* _Supplied data_
───
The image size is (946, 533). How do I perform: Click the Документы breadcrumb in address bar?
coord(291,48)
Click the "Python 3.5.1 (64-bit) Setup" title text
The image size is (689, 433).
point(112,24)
───
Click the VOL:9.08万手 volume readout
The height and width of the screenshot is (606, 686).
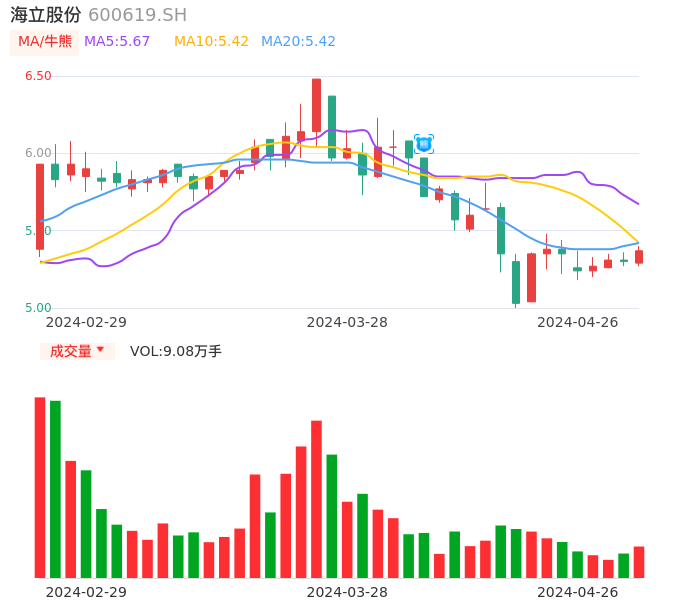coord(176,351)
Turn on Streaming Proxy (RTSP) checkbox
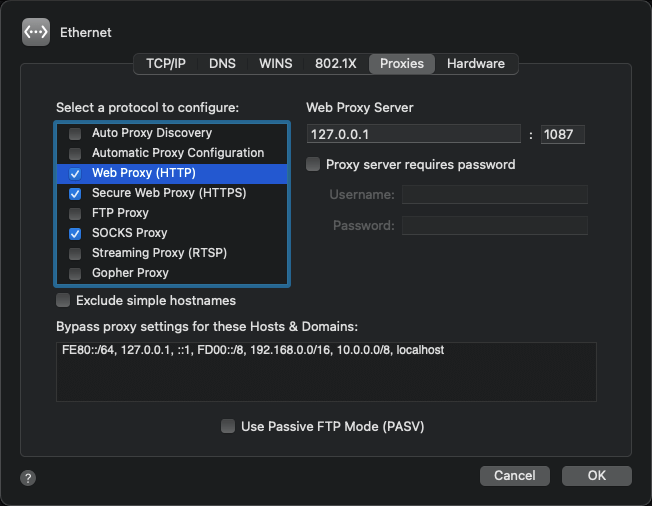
───
Retype the lines above exactly as they appear, from the line containing "The height and" through the line containing "Turn on Streaming Proxy (RTSP) checkbox", and leave out any pictures.

* _Reply to the task_
The height and width of the screenshot is (606, 686).
coord(176,351)
Turn on Streaming Proxy (RTSP) checkbox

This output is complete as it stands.